Indeed, the theme: “African Union Convention on Preventing and Combating Corruption 20 years After: Achievements and Prospects” is a call for anti-corruption crusaders across the continent to critically examine how efforts at combating corruption has been, and evolve measures to mitigate occurrences of corruption, so as to build a prosperous Africa.
On this auspicious African Anti-Corruption Day, it’s also important to highlight the fact that corruption has taken a global dimension that requires the cooperation and partnership of stakeholders. The rise of transnational organized crimes for instance is a result of the interconnectivity of players, hence, the need for governments and stakeholders to work together in order to break the chain.
The Center’s data driven programs for instance is developed to explore and adopt effective strategies in tackling corruption. As we strengthen the implementation of the AUCPCC for a unified approach to the fight against corruption in the continent, urgent attention must also be paid to countering the rise of organized crime. This is especially because reports suggest that Africa, with its deep-seated corruption and “resource curse,” is mostly at the receiving side; as it’s estimated that the continent lose US$89 billion each year in illicit financial flows alone, according to the United Nations.

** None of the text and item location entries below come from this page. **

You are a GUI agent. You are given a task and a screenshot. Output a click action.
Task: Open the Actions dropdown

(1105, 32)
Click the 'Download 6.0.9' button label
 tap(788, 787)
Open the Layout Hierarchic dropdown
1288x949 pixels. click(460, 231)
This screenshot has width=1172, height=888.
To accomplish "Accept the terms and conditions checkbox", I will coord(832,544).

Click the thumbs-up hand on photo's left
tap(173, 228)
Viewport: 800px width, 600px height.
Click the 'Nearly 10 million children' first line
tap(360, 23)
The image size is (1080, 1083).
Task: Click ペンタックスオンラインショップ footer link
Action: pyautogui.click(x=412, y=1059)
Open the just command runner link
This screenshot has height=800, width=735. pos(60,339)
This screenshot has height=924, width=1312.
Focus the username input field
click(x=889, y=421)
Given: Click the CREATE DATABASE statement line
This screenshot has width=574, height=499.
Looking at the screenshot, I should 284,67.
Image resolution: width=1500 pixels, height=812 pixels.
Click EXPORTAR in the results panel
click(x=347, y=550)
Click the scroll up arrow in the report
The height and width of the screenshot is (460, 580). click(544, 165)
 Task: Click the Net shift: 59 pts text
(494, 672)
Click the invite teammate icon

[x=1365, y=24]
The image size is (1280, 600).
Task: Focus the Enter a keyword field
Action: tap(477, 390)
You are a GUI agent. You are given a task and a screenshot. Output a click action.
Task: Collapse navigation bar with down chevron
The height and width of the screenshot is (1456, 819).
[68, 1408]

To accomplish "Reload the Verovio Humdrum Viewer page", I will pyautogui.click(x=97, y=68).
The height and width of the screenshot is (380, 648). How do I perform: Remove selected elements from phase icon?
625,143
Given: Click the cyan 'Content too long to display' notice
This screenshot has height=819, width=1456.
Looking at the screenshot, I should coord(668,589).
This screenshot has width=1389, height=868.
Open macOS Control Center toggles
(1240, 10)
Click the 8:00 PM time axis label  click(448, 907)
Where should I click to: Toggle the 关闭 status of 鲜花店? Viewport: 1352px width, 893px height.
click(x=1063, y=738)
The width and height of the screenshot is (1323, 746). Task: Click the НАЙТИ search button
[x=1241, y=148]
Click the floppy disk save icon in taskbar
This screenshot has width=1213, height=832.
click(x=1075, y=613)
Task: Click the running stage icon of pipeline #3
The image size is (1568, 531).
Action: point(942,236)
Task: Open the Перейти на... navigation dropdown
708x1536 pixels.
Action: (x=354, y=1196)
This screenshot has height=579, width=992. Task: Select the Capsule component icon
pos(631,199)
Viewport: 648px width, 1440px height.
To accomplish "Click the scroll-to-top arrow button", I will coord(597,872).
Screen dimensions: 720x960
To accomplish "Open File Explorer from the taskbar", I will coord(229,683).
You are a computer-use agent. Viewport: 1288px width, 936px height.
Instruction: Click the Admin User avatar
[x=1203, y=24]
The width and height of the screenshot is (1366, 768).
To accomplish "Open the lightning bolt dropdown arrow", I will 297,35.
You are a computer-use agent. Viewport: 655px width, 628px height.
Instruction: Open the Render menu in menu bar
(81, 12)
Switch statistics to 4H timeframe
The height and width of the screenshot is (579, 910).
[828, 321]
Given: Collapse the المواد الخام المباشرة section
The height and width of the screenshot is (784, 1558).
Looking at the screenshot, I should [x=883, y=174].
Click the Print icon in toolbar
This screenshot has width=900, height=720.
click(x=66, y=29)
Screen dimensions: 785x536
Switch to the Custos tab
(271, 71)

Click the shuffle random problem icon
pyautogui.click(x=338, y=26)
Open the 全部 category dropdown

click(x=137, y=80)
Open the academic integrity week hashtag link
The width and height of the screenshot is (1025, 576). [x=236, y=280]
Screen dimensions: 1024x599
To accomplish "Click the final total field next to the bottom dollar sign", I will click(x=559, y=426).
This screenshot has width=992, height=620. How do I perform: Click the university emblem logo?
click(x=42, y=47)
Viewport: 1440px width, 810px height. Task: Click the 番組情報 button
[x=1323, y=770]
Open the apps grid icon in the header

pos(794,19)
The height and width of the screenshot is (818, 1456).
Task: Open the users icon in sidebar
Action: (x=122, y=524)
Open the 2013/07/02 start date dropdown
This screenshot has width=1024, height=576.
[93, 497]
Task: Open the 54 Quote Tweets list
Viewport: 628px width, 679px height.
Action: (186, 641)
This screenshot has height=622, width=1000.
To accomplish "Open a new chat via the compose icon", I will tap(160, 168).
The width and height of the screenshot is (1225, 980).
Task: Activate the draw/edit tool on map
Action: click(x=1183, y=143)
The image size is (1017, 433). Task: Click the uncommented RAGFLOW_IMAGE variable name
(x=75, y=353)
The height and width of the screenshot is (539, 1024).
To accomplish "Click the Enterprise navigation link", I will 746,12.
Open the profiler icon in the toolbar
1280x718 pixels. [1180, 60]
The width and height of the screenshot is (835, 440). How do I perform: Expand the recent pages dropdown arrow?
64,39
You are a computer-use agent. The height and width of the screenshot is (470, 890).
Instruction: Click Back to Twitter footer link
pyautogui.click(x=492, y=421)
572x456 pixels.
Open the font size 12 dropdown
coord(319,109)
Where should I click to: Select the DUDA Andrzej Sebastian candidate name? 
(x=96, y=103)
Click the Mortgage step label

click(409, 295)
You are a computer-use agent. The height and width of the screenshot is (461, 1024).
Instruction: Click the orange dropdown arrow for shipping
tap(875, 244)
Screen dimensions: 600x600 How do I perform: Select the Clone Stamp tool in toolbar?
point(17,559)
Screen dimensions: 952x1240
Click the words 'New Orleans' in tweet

May we be reminded that, as we make progress on legislation and enforcement, there is need to focus on preventive measures. The Center’s Transparency and Integrity Index (TII), which drew some of its assessment variables from the AUCPCC and the UNCAC, among other international instrument, is evolving as a game changer for promoting principle of proactive disclosure in government businesses in Nigeria. Consequently, we are pleased to share with players about our effort to mainstream the index as a tool for measuring public sector transparency, and compliance with national and international laws and commitments that promotes openness and accountability in the continent with the presentation of the TII Africa, with Liberia leading the drive in the continent.
It is worth noting that Nigeria’s review of the implementation of the United Nations Convention Against Corruption (UNCAC) points to the need to strengthen preventive measures, hence, the Center is calling on anti-corruption stakeholders in the continent to harmonize efforts and focus attention at promoting values of transparency and accountability in governance.
Happy Africa Anti-Corruption Day 2023!